Pemerintah masih mengkaji aspek pertimbangan pembebasan bersyarat Abu Bakar Ba’asyir. Ikrar kepada NKRI menjadi persyaratan yang wajib dipenuhi.

“Kami masih melakukan kajian yang mendalam dari berbagai aspek tentang hal ini, hukum dan juga secara ideologi seperti apa konsep NKRI-nya, keamanannya dan lain-lain. Itu yang sekarang sedang digodok dan sedang kita bahas secara mendalam bersama kementerian yang lain,” ujar Menkum HAM Yasonna H Laoly kepada wartawan kantornya, Jl HR Rasuna Said, Jakarta Selatan, Selasa (22/1).

Pengacara Ba’asyir, Mahendradatta menganggap bukti elektronik bisa menggantikan tanda tangan di surat ikrar setia NKRI.

“Kami merasa bukti surat dengan bukti elektronik setara. Kemudian kalau Ustaz tidak mau repot tanda tangan apa pun, kan sudah diadakan interview antara petugas lapas dan Ustaz, silakan saja direkam audio visual dan dikaji. Tanpa perlu tanda tangan yang artinya bukti surat. Itu kan syarat formal juga,” kata pengacara Ba’asyir, Mahendradatta, lewat keterangan tertulis, Rabu (23/1).

Presiden Joko Widodo mengatakan pernyataan setia kepada NKRI itu adalah hal yang mendasar bagi seorang WNI. Karena bebas lewat mekanisme pembebasan bersyarat, pemenuhan syarat mesti dilakukan bagi seorang narapidana.

Terkait hal itu, Mahendradatta mengatakan tanda tangan pada surat ikrar setia NKRI belum bisa menjadi jaminan. Mahendradatta mengatakan Ba’asyir tidak merasa melakukan pelanggaran hukum.

“Apakah dijamin kalau tanda tangan surat kesetiaan terus pasti setia?

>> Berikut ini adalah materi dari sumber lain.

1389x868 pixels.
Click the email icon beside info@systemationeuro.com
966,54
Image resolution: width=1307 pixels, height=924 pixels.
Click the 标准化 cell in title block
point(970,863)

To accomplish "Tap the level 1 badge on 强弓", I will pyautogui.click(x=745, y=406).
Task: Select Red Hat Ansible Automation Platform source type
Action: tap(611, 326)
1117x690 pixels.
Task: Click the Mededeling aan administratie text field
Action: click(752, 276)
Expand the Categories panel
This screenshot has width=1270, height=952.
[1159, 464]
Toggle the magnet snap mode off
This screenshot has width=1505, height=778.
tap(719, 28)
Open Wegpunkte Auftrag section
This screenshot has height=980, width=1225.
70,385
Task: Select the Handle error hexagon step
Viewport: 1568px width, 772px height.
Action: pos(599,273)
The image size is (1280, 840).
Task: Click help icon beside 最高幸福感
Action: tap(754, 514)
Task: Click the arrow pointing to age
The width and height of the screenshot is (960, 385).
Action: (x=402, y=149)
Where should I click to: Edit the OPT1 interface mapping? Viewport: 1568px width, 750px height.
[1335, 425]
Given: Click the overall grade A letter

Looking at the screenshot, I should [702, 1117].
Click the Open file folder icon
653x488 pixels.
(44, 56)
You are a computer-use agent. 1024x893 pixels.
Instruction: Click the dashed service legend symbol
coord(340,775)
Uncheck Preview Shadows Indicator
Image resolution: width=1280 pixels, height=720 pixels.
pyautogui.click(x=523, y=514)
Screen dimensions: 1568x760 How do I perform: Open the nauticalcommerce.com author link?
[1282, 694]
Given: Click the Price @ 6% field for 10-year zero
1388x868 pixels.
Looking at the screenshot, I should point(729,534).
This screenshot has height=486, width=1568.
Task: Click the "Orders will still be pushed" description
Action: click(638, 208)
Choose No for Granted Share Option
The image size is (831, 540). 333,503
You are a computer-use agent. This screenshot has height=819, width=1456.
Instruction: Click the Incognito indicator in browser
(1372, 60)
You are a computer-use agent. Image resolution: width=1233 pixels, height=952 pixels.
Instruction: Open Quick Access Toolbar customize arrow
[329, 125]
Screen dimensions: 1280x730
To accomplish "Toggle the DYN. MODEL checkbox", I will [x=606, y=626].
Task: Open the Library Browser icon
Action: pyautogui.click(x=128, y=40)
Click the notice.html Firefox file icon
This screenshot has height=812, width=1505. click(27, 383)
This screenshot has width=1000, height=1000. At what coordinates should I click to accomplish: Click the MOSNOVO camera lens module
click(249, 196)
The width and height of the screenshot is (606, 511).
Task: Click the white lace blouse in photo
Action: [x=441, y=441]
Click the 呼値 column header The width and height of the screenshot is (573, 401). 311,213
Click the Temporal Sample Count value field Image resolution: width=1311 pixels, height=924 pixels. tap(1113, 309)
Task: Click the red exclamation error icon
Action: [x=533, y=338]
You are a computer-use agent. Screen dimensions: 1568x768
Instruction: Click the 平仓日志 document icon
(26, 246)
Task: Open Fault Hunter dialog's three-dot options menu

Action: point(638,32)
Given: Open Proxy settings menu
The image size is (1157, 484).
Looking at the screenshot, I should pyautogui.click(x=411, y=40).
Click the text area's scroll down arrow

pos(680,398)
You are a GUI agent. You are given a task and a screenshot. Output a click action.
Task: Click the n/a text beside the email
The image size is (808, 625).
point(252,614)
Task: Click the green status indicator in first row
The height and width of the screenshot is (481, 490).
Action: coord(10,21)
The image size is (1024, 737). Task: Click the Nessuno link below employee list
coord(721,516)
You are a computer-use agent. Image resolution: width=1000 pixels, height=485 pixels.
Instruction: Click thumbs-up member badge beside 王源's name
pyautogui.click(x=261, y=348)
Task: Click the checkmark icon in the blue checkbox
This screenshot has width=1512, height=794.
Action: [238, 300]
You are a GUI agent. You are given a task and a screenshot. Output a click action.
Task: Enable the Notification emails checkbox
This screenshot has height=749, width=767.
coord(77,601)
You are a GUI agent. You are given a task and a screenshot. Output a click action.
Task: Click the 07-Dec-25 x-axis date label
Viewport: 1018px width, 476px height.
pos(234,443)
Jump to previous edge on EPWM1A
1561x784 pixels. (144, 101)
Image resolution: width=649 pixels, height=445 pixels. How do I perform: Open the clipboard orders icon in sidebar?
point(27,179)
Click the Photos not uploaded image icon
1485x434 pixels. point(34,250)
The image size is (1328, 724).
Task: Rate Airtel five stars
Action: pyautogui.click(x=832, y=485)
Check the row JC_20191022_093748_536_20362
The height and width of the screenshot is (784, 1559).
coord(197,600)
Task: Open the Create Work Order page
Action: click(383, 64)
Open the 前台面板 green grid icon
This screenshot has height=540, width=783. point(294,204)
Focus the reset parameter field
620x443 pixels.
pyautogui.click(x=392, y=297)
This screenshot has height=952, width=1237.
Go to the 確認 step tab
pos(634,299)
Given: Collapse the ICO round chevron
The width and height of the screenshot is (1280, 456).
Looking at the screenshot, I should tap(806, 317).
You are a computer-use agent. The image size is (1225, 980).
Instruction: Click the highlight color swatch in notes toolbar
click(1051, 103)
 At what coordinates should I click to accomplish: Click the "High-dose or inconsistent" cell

Dan lagi, siapa sih narasumber yang raise up (angkat) masalah surat pernyataan ini?” tuturnya.

“Tidak mau menandatangani segala dokumen, terutama pernyataan tidak akan melakukan pelanggaran hukum lagi. Nah sampai mati pun Ustaz mengatakan tidak merasa, apalagi mengaku, telah melakukan pelanggaran hukum. Kalau dia sekarang dipidana, ya karena kan dipaksa dikenakan tuduhan itu,” imbuh Mahendradatta.